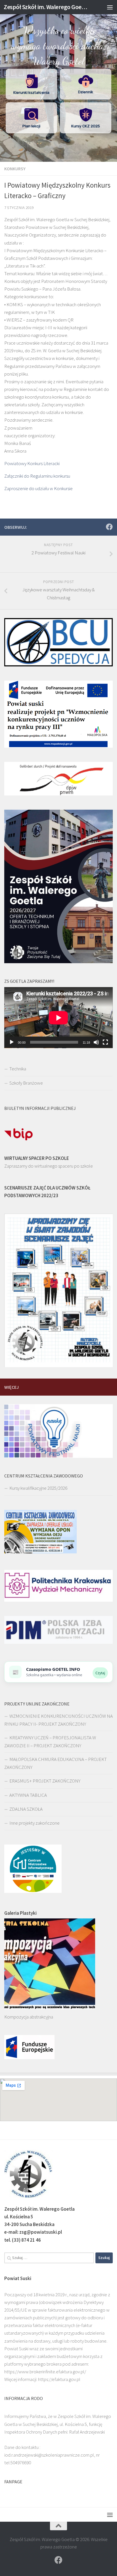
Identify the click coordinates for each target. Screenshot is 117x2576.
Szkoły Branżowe (26, 1083)
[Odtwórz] (11, 1042)
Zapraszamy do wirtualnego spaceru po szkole (48, 1166)
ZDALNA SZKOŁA (26, 1809)
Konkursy (15, 168)
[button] (31, 84)
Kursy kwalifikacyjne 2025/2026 (38, 1488)
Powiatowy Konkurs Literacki (32, 463)
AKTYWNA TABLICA (28, 1795)
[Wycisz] (96, 1042)
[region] (58, 81)
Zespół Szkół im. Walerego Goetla (46, 7)
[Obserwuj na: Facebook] (109, 526)
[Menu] (110, 7)
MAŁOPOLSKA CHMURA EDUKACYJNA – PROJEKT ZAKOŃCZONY (55, 1763)
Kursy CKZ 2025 (85, 126)
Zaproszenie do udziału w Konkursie (38, 488)
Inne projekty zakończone (34, 1823)
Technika (17, 1069)
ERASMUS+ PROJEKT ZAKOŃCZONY (44, 1781)
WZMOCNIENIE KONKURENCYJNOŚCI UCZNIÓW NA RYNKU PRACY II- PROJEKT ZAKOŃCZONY (58, 1720)
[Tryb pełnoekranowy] (105, 1042)
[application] (58, 1017)
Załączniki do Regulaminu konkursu (37, 476)
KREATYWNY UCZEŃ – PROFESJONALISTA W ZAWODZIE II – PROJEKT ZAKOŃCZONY (50, 1741)
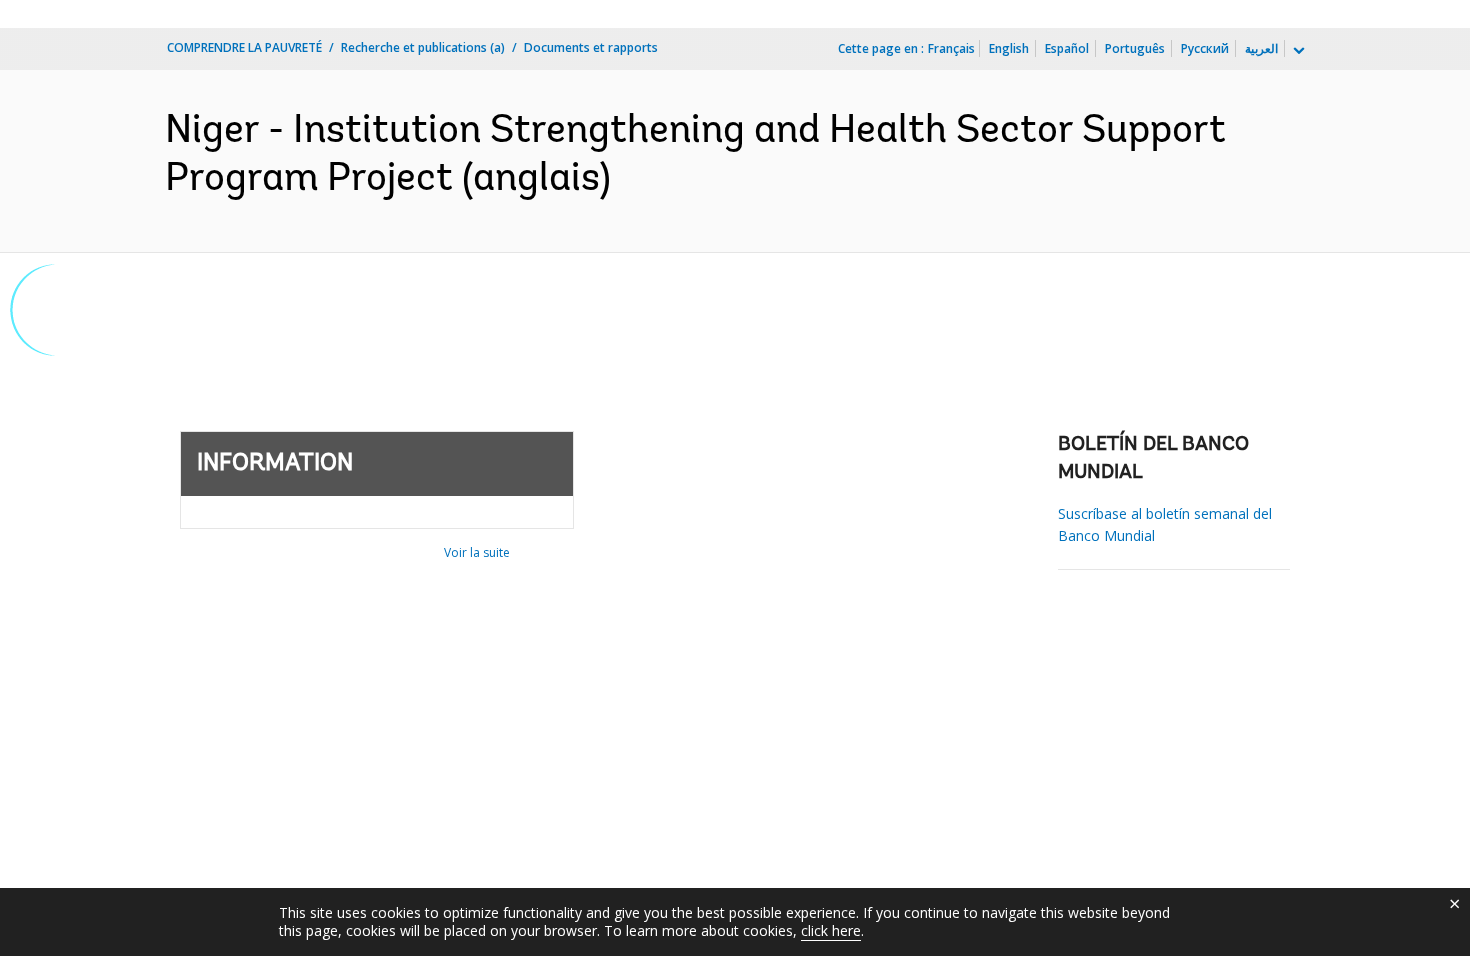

DESCRIPTION OF THE TASK » What is needed is a copy of every line above in which "ZAKOŃCZONY" appears.

RESPONSE AREA »
MAŁOPOLSKA CHMURA EDUKACYJNA – PROJEKT ZAKOŃCZONY (55, 1763)
ERASMUS+ PROJEKT ZAKOŃCZONY (44, 1781)
WZMOCNIENIE KONKURENCYJNOŚCI UCZNIÓW NA RYNKU PRACY II- PROJEKT ZAKOŃCZONY (58, 1720)
KREATYWNY UCZEŃ – PROFESJONALISTA W ZAWODZIE II – PROJEKT ZAKOŃCZONY (50, 1741)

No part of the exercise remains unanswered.